モンテカルロ木探索 (Monte Carlo Tree Search; MCTS)
モンテカルロ木探索(Monte Carlo Tree Search; MCTS)とは、主にゲームAIや意思決定システムで用いられる探索アルゴリズムです。
モンテカルロ木探索の基本構造:木探索とモンテカルロ法の組み合わせ
モンテカルロ木探索とは、木探索とモンテカルロ法を組み合わせたものです。
- 木探索:ゲームの現在の局面を根とする木構造を考え、可能な行動とその結果生じる局面を枝とノードとして表現し、将来の局面を探索する手法。
- モンテカルロ法:ランダムな試行を多数行い、各局面の勝率などを近似的に求める手
モンテカルロ木探索の4つのステップ
モンテカルロ法とは、ランダムな試行を多数行うことで、知りたい値(この場合は各局面の勝率など)の近似値を求めます。
モンテカルロ木探索では、以下の4つのステップを繰り返すことで、探索木を構築し、各局面からの勝率などの情報を収集して、最も有利な行動を選択します。
- 選択 (Selection): 現在の局面(木の根または探索中のノード)から出発して、構築済みの探索木を、あらかじめ定められた戦略に基づいて、最も有望と思われる子ノードをたどりながら、まだ完全に展開されていない(シミュレーションが行われていない子ノードを持つ)ノード、または終局していない葉ノードまで移動します。この選択フェーズでは、「探索」(まだあまり試されていない手を試す)と「活用」(これまでの結果が良い手を優先する)のバランスを取りながらノードを選びます。
- 展開 (Expansion): 選択されたノードが終局でない場合、そのノードから可能な行動のうち、まだ一度もシミュレーションの開始点として選ばれていない行動に対応する子ノードを一つ以上作成し、探索木に加えます。

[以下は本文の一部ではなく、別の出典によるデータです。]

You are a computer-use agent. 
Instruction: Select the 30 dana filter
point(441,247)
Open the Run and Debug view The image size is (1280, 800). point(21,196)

- シミュレーション (Simulation / Rollout): 展開された新しいノードから、ゲームの終了までランダム、あるいは簡易的な方策を用いてプレイアウト(ゲームを最後まで進めるシミュレーション)を行います。そして、そのプレイアウトの結果(勝ち負け、得点など)を得ます。
- 逆伝播 (Backpropagation): シミュレーションで得られた結果を、プレイアウトを開始したノードから選択フェーズでたどってきた経路上の全てのノードに伝播させます。各ノードでは、そのノードを経由したシミュレーションの回数と、そこから始まったシミュレーションの結果(例:勝利数)が集計・更新されます。
モンテカルロ木探索の効果と行動選択
これらのステップを決められた時間や回数だけ繰り返すことで、探索木は徐々に成長し、より多くのシミュレーションが行われた(=より情報が集まった)ノードほど、その局面の価値(勝率など)の推定精度が高まります。
探索が終了した後、根ノードから最初にとるべき行動として、最も多くのシミュレーションが行われた子ノードや、最も勝率が高く推定された子ノードに対応する行動を選択します。